# Document text:
The problem with SIFIs ("systemically important financial institutions," a.k.a. too big to fail banks) is they are fundamentally inconsistent with capitalism. They are inherently destabilizing to global markets and detrimental to world growth. So long as the concept of a SIFI exists, and there are institutions so powerful and considered so important that they require special support and different rules, the future of capitalism is at risk and our market economy is in peril.

Do you really think Dodd-Frank and all the other "fooled by complexity" legislation has accomplished anything? Hoenig cuts that fantasy off at the knees:

As late as 1980, the U.S. banking industry was relatively unconcentrated, with 14,000 commercial banks and the assets of the five largest amounting to 29 percent of total banking organization assets and 14 percent of GDP.

Today, we have a far more concentrated and less competitive banking system. There are fewer banks operating across the country, and the five largest institutions control more than half of the industry’s assets, which is equal to almost 60 percent of GDP. The largest 20 institutions control 80 percent of the industry’s assets, which amounts to about 86 percent of GDP.

In other words, nothing has really changed from 2008 except the domination of the political process and economy by the financial cartel has been masked by a welter of purposefully obfuscating legislation. This is of course the exact same trick Wall Street used to cloak the risk of the mortgage-backed derivatives it sold as "low risk" AAA rated securities: by design, the instruments were so complex that only the originators understood how they worked.

That is the current legislative process in a nutshell. Much of the 60,000 pages of tax code are arcane because they describe loopholes and exclusions written specifically to exempt a single corporation or cartel from Federal taxes.

The U.S. is truly a kleptocracy because its political leadership actually has no interest in limiting the banking/financial cartel. When questioned why their "reforms" are so toothless, legislators wring their hands and bleat, "Honest, I wanted to limit the banks but they're too powerful." Spoken like a true kleptocrat.

2. Our stock markets are dominated by insiders. It is estimated that some 70% of all shares traded are exchanged in private "dark pools" operated by the TBTF banks and Wall Street, and the majority of the remaining 30% of publicly traded shares are traded by high-frequency trading machines that hold the shares for a few seconds, or however long is needed to skim the advantages offered by proximity to the exchange and speed.

If that's your idea of an "open market," then you're the ideal citizen for a kleptocracy.

# Excerpted data:
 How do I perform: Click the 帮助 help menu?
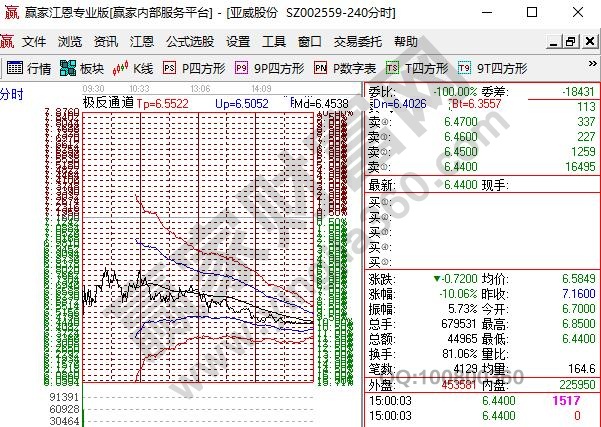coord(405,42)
...
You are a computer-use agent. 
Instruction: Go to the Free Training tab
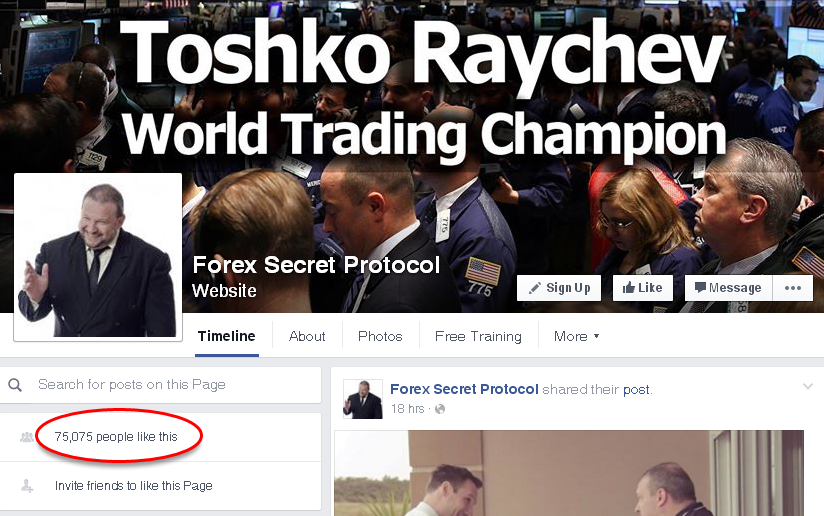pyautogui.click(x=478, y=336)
---
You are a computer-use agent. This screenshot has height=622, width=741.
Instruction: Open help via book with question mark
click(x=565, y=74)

# Challenges:
[1] Reproduce, word for word, the part of the passage on too-big-to-fail banks that runs from "The U.S. is" to "for a kleptocracy.".
[2] Extend the passage on too-big-to-fail banks beyond its final sentence.

# Outputs in order:
[1]
The U.S. is truly a kleptocracy because its political leadership actually has no interest in limiting the banking/financial cartel. When questioned why their "reforms" are so toothless, legislators wring their hands and bleat, "Honest, I wanted to limit the banks but they're too powerful." Spoken like a true kleptocrat.

2. Our stock markets are dominated by insiders. It is estimated that some 70% of all shares traded are exchanged in private "dark pools" operated by the TBTF banks and Wall Street, and the majority of the remaining 30% of publicly traded shares are traded by high-frequency trading machines that hold the shares for a few seconds, or however long is needed to skim the advantages offered by proximity to the exchange and speed.

If that's your idea of an "open market," then you're the ideal citizen for a kleptocracy.

[2]
3. The rule of law in the U.S. has been divided into two branches: one in name only for the financial Elites and corporate cartels, and one for the rest of us mere citizens.
Between corporate toadies on the Supreme Court who have granted corporations rights to spend unlimited money lobbying and buying legislators as a form of "free speech"--ahem, how can something that costs billions of dollars be "free"?--and vast regulatory brueacracies that saw nothing wrong with MERS and the complete corruption of land and mortgage transfer rules, the U.S. legal system is now a perfection of kleptocracy.

As economist Hernando de Soto observed in The Destruction of Economic Facts, the ForeclosureGate mortgage mess is not just a series of petty paperwork mistakes--it is the destruction of the entire system of trustworthy transfer of property rights for non-Elites:

Knowing who owned and owed, and fixing that information in public records, made it possible for investors to infer value, take risks, and track results. The final product was a revolutionary form of knowledge: "economic facts."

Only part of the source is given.